When the silent Korean crowd erupted in cheers moments before the New Zealand pursuit trio crossed the finish line they knew their dream was over.

They had been in front from the start, even a second up the lap before.

The team of Reyon Kay, Peter Michael and veteran Shane Dobbin fell agonisingly short of a medal after losing to South Korea in the semi-finals, before getting smashed by the Netherlands in the race for bronze.

The Kiwis came out firing in their first race and led for most of the encounter, including into the final lap before the hosts powered home to win by 0.71 seconds.


"Unfortunately with half a lap to go the entire stadium erupted with cheers," Dobbin said.

"I think the three of us knew the writing was on the wall, as soon as you've got 10,000 Koreans who start cheering after silence for three minutes before that.

"We thought we were still in with a run, you've still got to get around that last corner. We put everything into that last half lap. They came home stronger than what we did."

The New Zealand trio backed their race tactics after finishing fourth in PyeongChang.
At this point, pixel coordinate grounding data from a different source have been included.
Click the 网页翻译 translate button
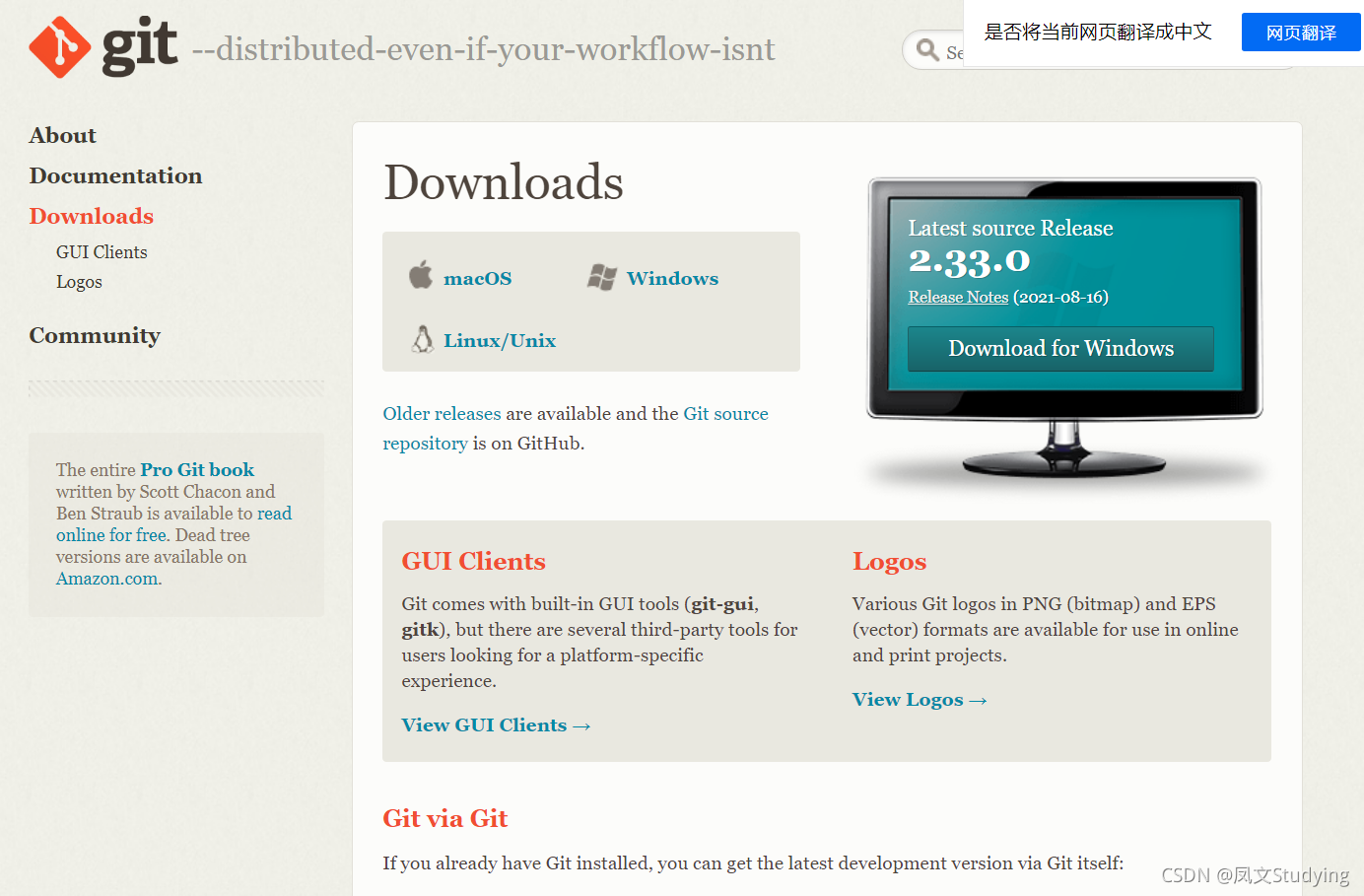This screenshot has width=1364, height=896. pyautogui.click(x=1300, y=32)
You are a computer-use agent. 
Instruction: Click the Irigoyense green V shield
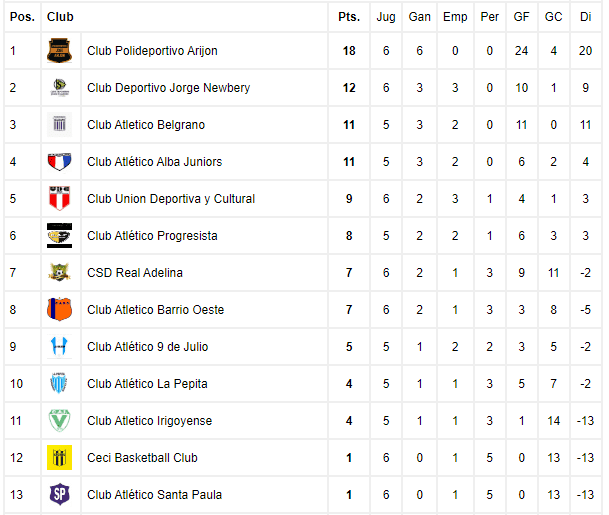pyautogui.click(x=59, y=420)
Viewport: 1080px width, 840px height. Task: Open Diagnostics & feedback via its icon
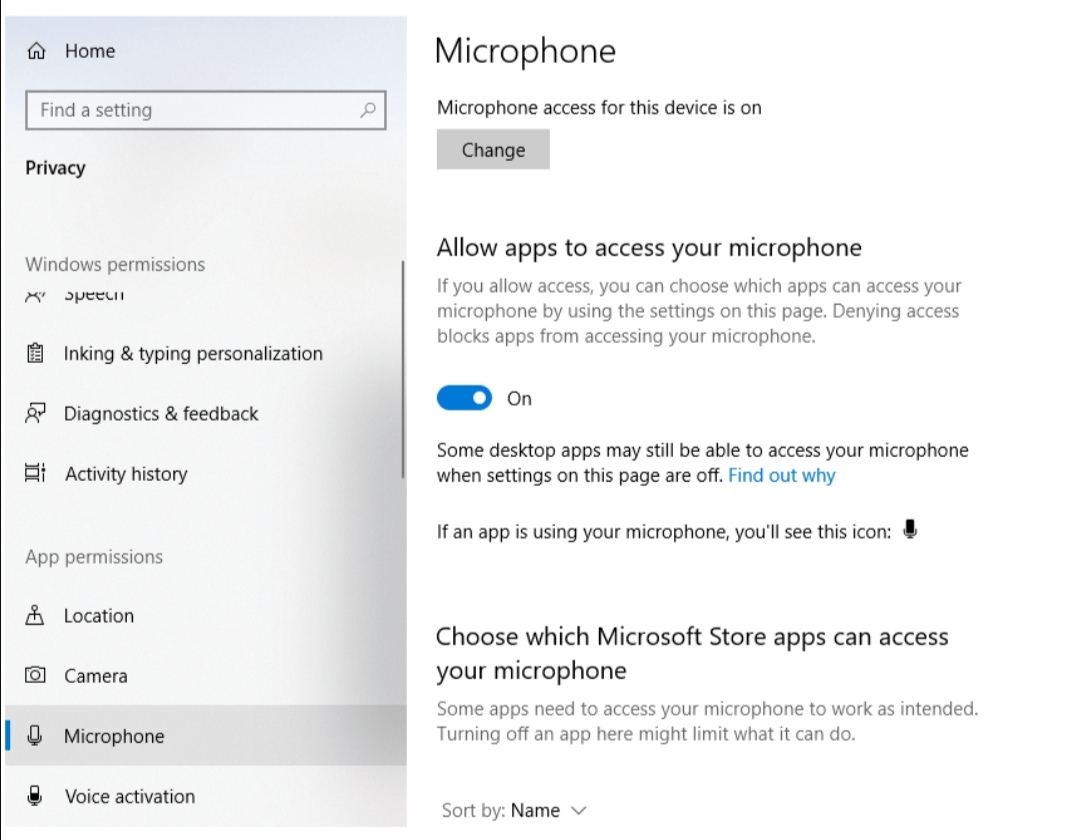[x=36, y=413]
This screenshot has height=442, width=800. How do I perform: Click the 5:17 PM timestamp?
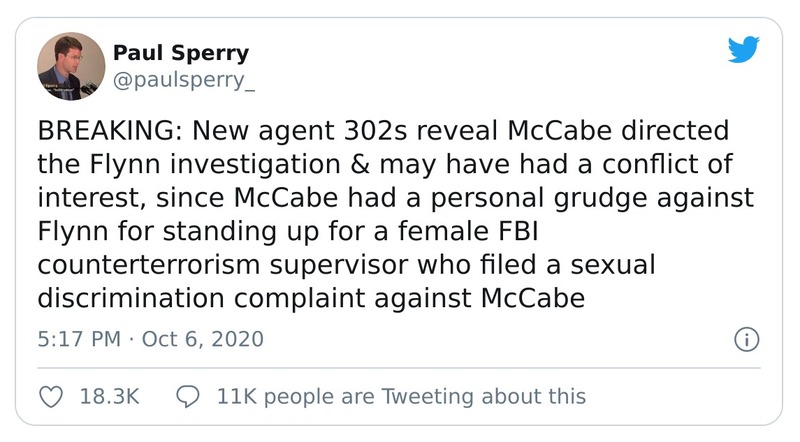click(77, 339)
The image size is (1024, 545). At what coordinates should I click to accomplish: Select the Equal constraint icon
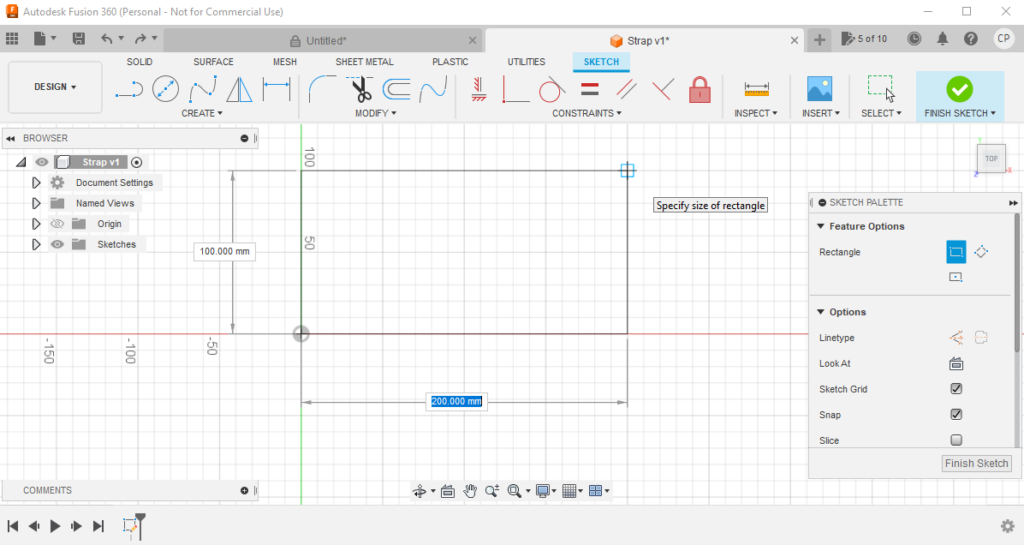click(x=590, y=90)
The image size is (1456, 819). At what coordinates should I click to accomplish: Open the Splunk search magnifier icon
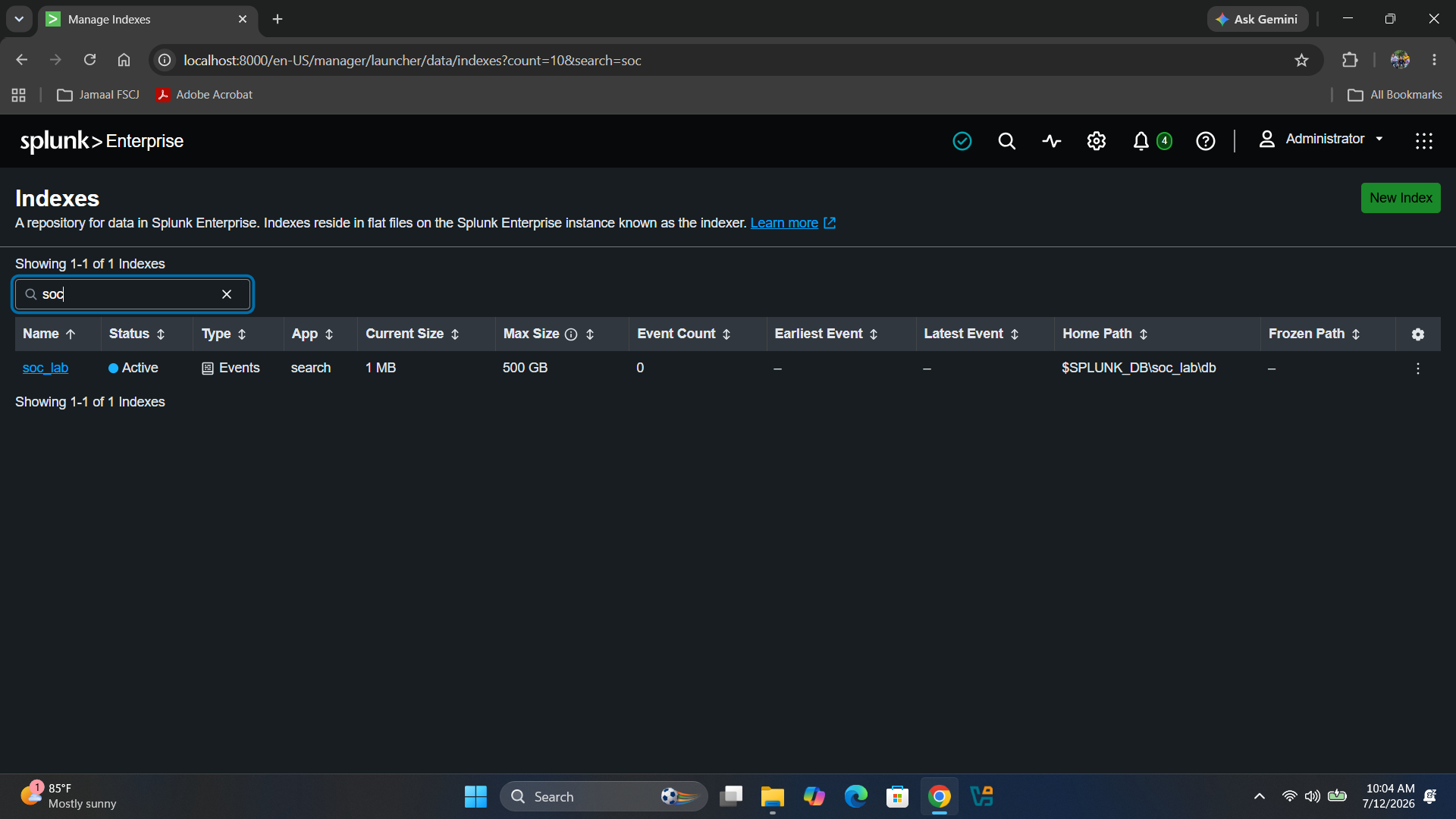click(x=1006, y=141)
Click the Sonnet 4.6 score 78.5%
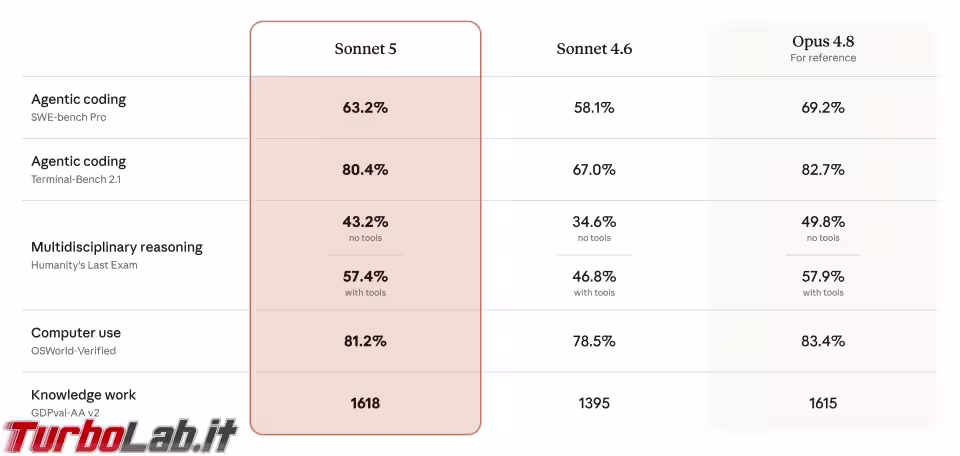The height and width of the screenshot is (456, 960). 594,341
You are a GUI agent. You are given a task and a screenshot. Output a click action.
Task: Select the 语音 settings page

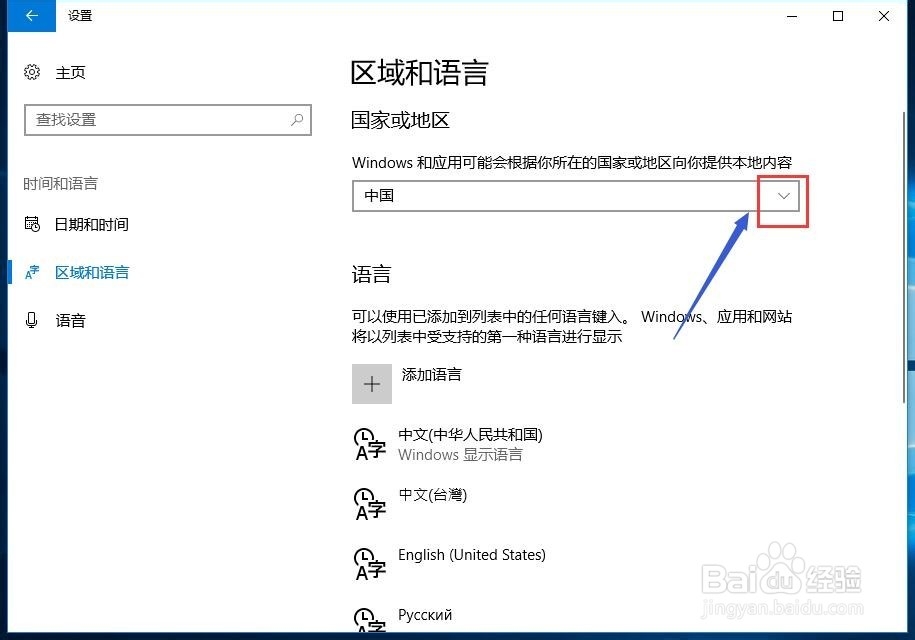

It was a different story in the minor final against the Dutch, who were led by 5000m gold medallist Sven Kramer - the event in which Michael finished fourth.

New Zealand were sluggish early and could not prevent the loss of ground as they crossed the line 5.14 seconds behind their opponents.

Dobbin admitted there was not much left in the tank for the Dutch but backed their all-or-nothing efforts against the Koreans.

"We decided a couple of days ago that we were going to have a good go at the semi-final," Dobbin said.

"A lot of people expected us to kind of throw it and wait for the bronze medal round. It's just not in us.

"We decided early on that we were going to fight and do everything that we could to get to that gold medal round.

"The semi-final was probably about as good as we could have run. It just happens that the other teams were faster."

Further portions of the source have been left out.